The Messenger News Journal on Monday reported the choice of accommodation by the president and attributed the information to Deputy Minister of Hotels and Tourism Sai Kyaw Ohn, who was quoted as saying, “Now they [US Secret Service] are solely taking care of the hotel’s security, so we don’t need to help them a lot. Security has been tightened.”
Obama is expected to arrive in Naypyidaw on Wednesday to attend the Association of Southeast Asian Nations (Asean) and East Asia summits, which Burma is hosting this year as Asean chair.
There was a heavy security presence around the hotel on Tuesday, but hotel management declined to confirm the report about the president’s visit when contacted by The Irrawaddy.
In August, the Switzerland-headquartered Kempinski Group announced it would open the 140-room, five-star Kempinski Hotel—reportedly the most expensive of all hotels in the capital—on time for the Asean meeting this week. At the time, hotel management said there were two rooms available with bullet proof glass that could accommodate visiting government leaders.
The Kempinski Hotel was built on 50-acre premises and funded by local conglomerates Kanbawza (KBZ) Group and Jewellery Luck Company, which have invested US$45 million total in its construction, taking 50 percent shares each.
KBZ Group owns one of Burma’s largest banks and also has business interests in the domestic airline industry; it was founded in the 1990s in the Shan State capital Taunggyi and is owned by Aung Ko Win. Jewellery Luck Company was founded in 1995 and has business interests in trade, hotels, timber logging and mining.
Unlike dozens of other Burmese firms, KBZ and Jewellery Luck are not on the US Treasury sanction list. US Secretary of State John Kerry caused a stir in August when his delegation booked into the Lake Garden Hotel, owned by blacklisted Zaw Zaw’s Max Myanmar group.
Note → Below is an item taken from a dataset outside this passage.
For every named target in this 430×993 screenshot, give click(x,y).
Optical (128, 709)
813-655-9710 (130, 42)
The State Department said at the time that Kerry had done nothing wrong.
Kempinski is one of four international hotel chains in the capital. United States’ Hilton Hotels, Singapore’s Parkroyal and France’s Accor Group all opened luxury hotels in Naypyidaw in partnerships with local business conglomerates ahead of the Asean meeting.
Work on Burma’s new capital began about a decade ago on orders of the former military junta, which enlisted the help of the country’s tycoons to construct government buildings and hotels in the capital. To this day, the government encourages investment in the sprawling but largely empty city that is home to mostly government officials.